Step 3.7 Flash – Open-source multimodal model for speed and agents
13 hours ago
- #Enterprise AI
- #AI Agents
- #Multimodal AI
- Step 3.7 Flash is a high-efficiency AI agent model focused on agent efficiency, featuring native multimodal understanding and acting across images, documents, and natural scenes.
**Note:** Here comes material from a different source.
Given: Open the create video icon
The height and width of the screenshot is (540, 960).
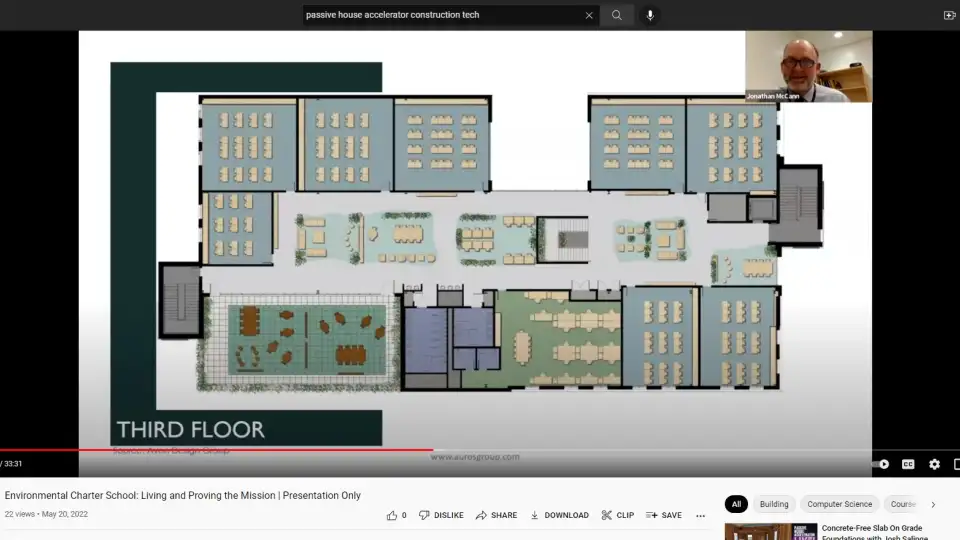Looking at the screenshot, I should (x=949, y=15).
- It enhances web and visual search with deeper retrieval capabilities and improved recognition of long-tail entities and emerging concepts.
- The model offers reliable tool use and orchestration, integrating with mainstream agent harnesses like Claude Code and KiloCode for lower integration costs.
- In agentic coding, Step 3.7 Flash shows gains over Step 3.5 Flash, with improvements on benchmarks like SWE-Bench Pro and Terminal-Bench 2.1, and supports Advisor Mode for cost-effective performance.
- Optimized for enterprise tasks, it excels in autonomous execution and domain-specific knowledge, validated on benchmarks such as Toolathlon and ClawEval-1.1.
- Step 3.7 Flash demonstrates strong visual capabilities, including visual search and reasoning with Python tools, achieving performance comparable to larger models on tasks like V* and HR-Bench.
- It operates graphical user interfaces (GUI) for tasks like app interactions, showing improvements in stability and long-horizon completion on the Android Daily benchmark.
- Benchmark results highlight its competitiveness in reasoning, coding, and agentic capabilities against models like DeepSeek V4, Gemini, and Claude Opus.
- The model is available through StepFun Open Platform and partners, with deployment options for cloud, data center, and local environments on high-memory devices.